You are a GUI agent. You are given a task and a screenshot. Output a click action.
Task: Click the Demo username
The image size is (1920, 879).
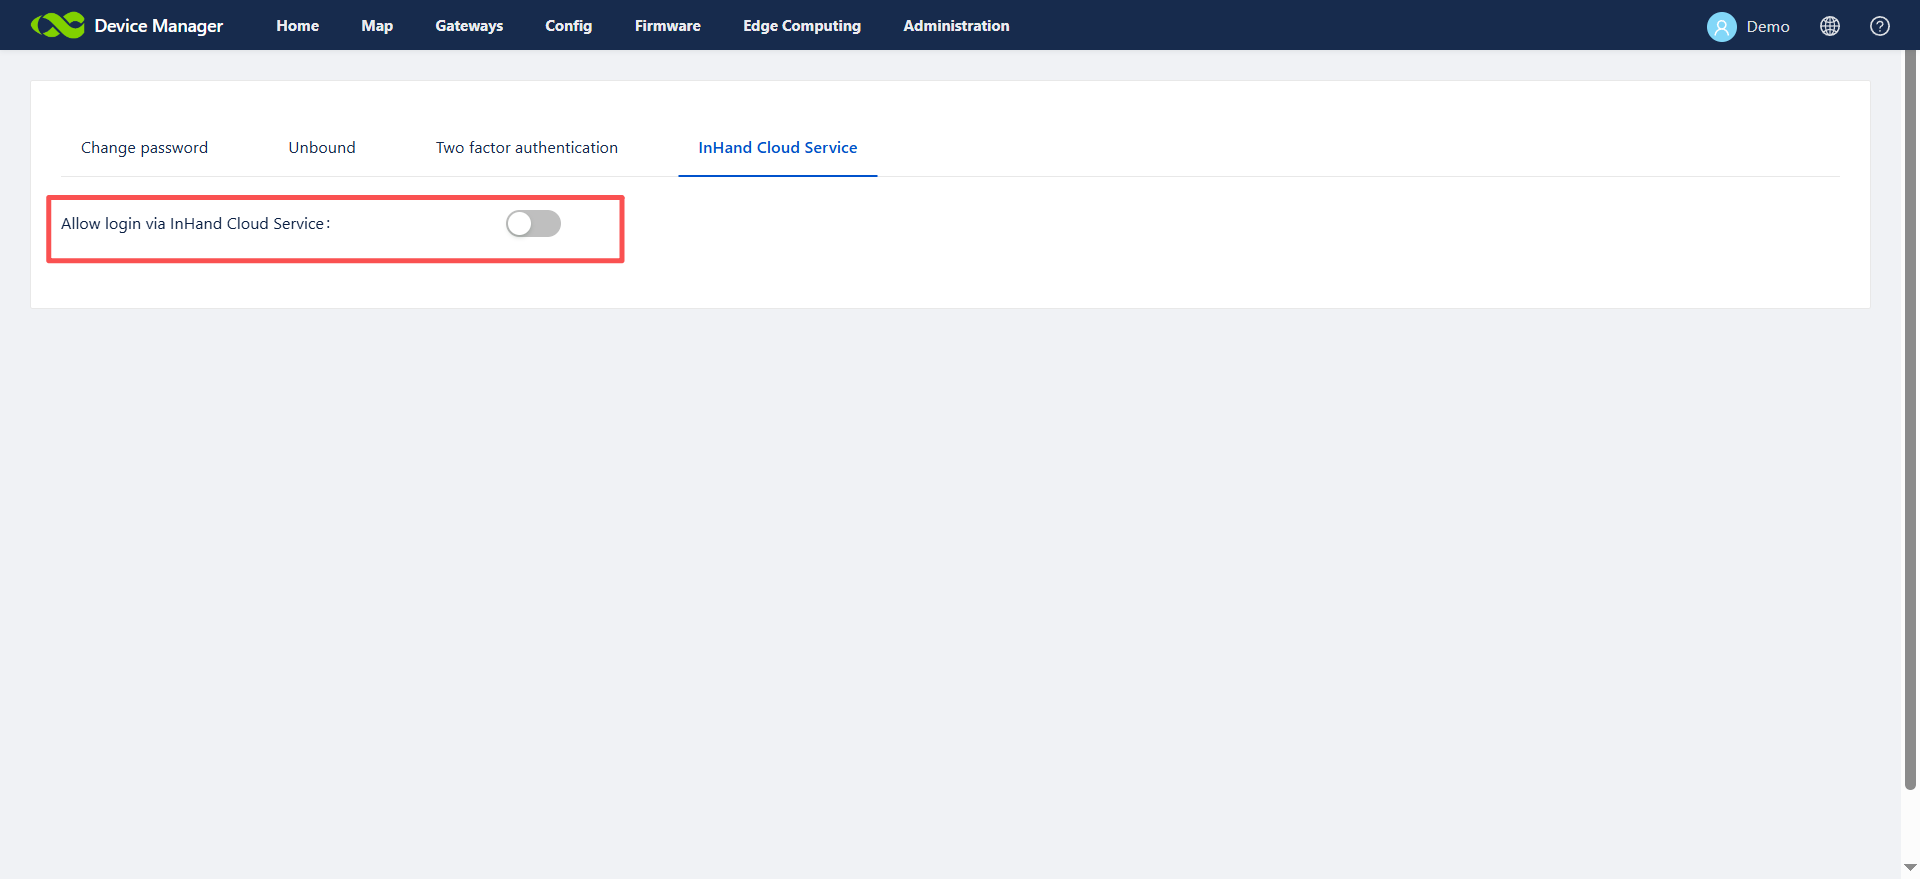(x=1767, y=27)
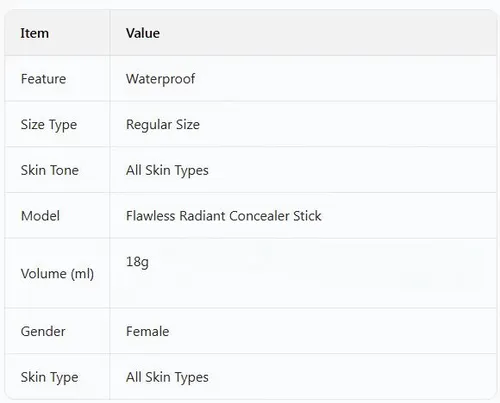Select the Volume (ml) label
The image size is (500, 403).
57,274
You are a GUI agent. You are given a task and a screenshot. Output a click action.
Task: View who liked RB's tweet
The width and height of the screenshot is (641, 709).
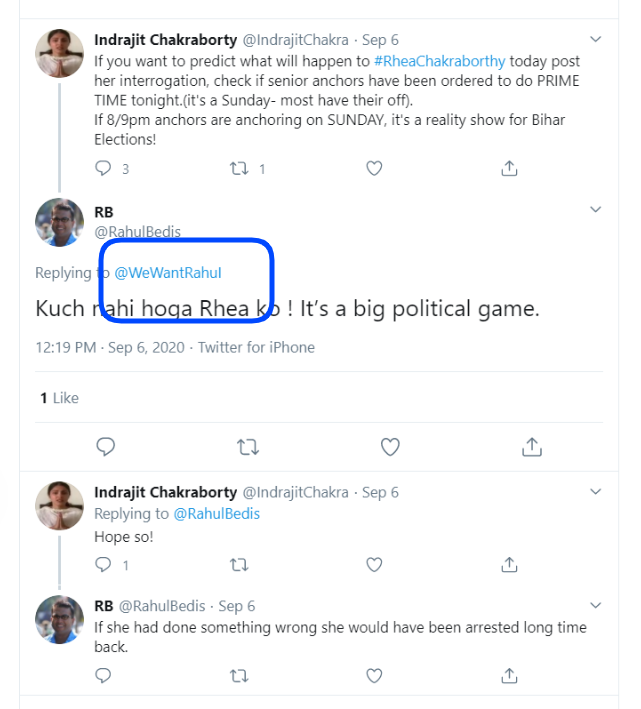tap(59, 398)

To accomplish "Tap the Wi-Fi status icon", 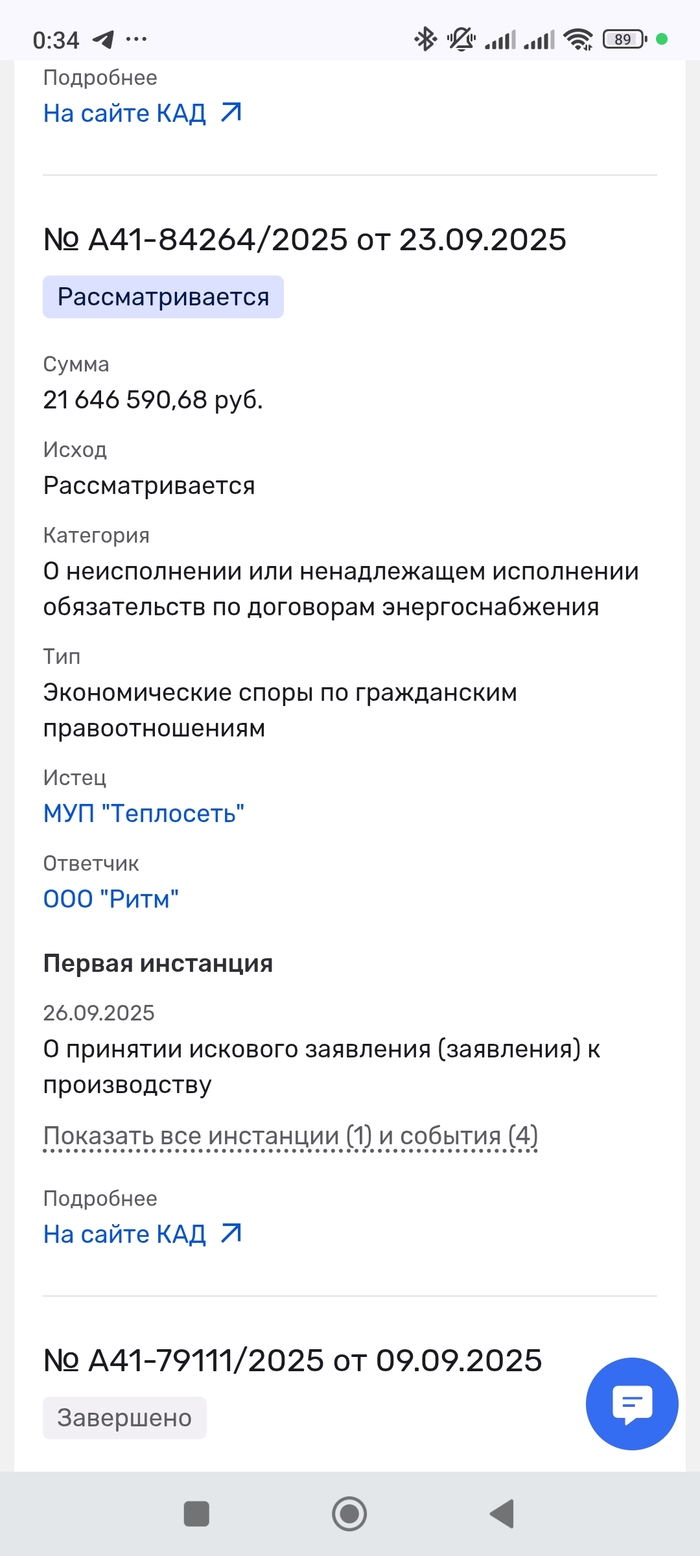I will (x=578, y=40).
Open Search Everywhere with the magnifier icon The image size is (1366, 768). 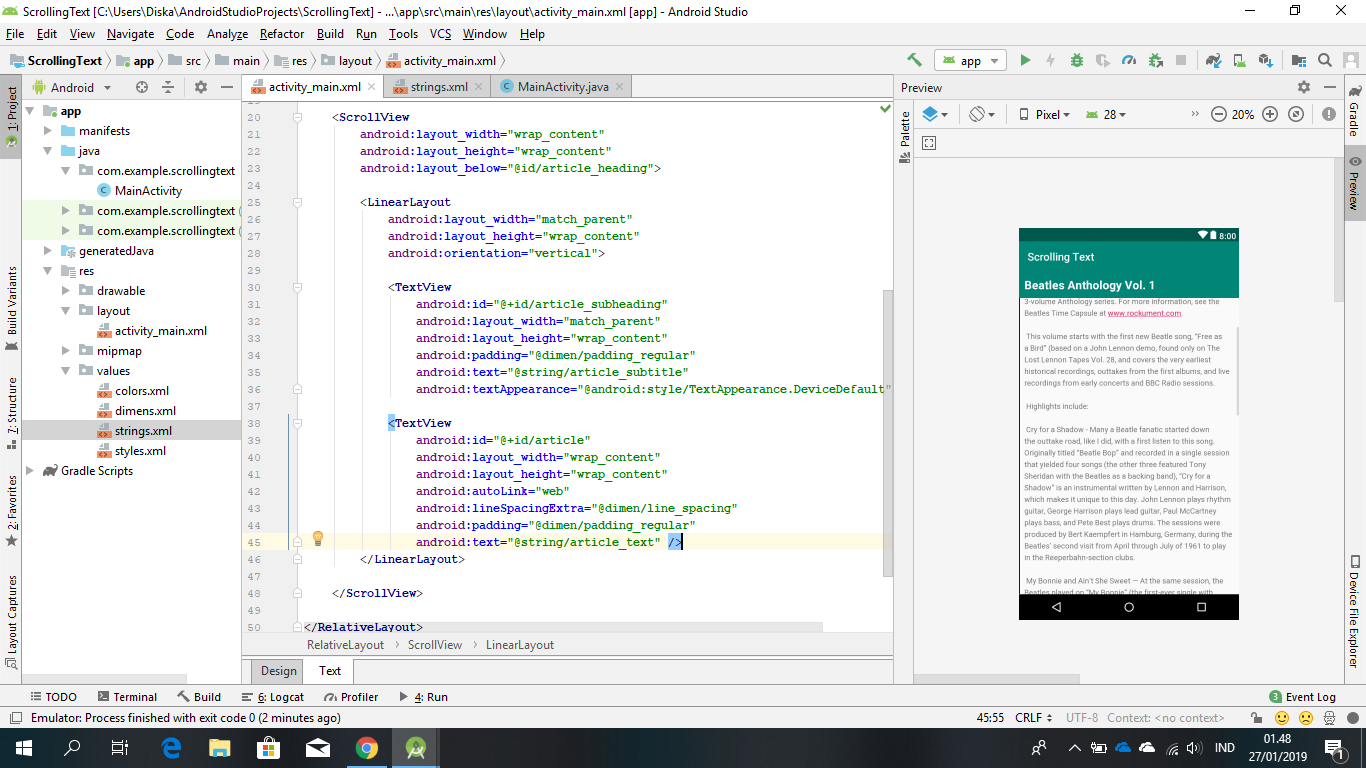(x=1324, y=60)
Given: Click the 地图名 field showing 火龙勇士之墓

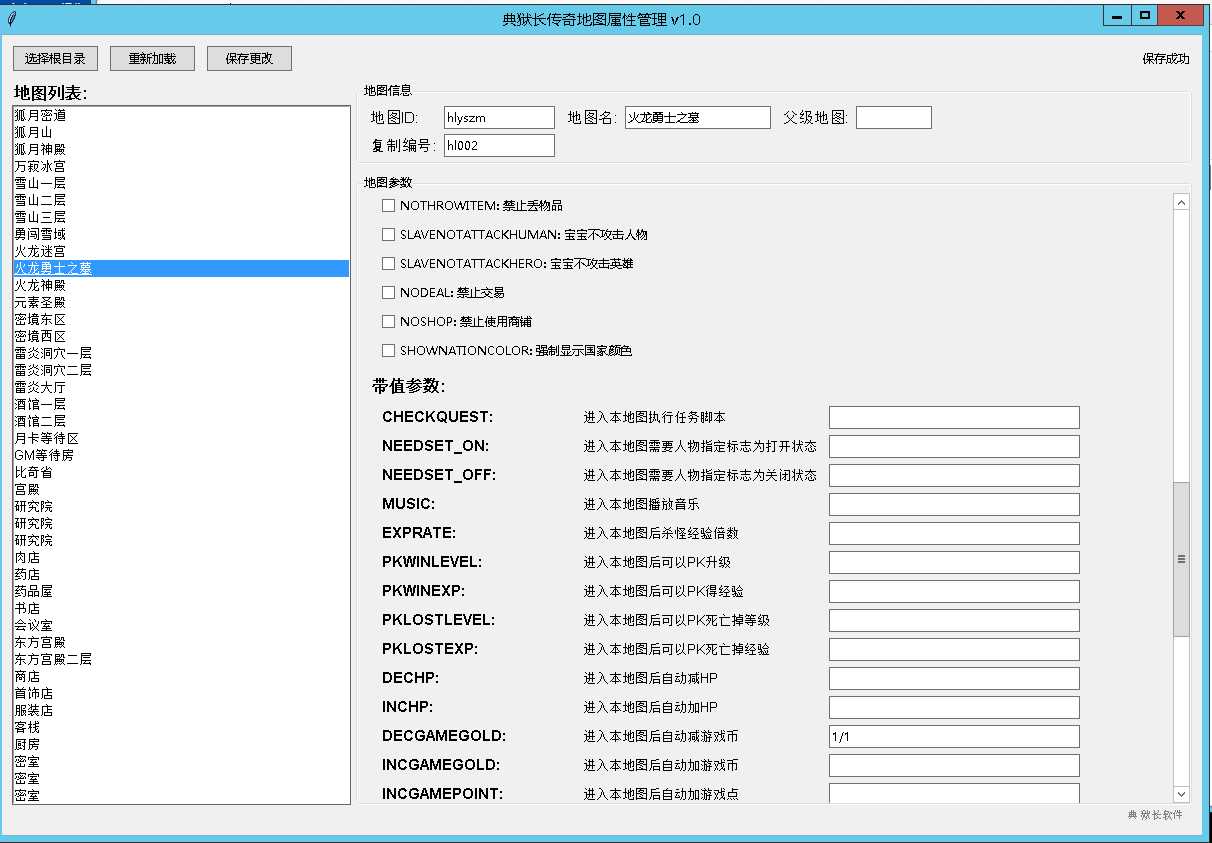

● ● ● ●

Work instruction: Each line from the first line of the material above through the line containing "Task: View who liked RB's tweet" is to be reproduced exactly, with both ends kept and pictures left out.

Solution to the problem:
You are a GUI agent. You are given a task and a screenshot. Output a click action.
Task: Click the Demo username
The image size is (1920, 879).
(x=1767, y=27)
Select the Volume (ml) label
The image size is (500, 403).
57,274
You are a GUI agent. You are given a task and a screenshot. Output a click action.
Task: View who liked RB's tweet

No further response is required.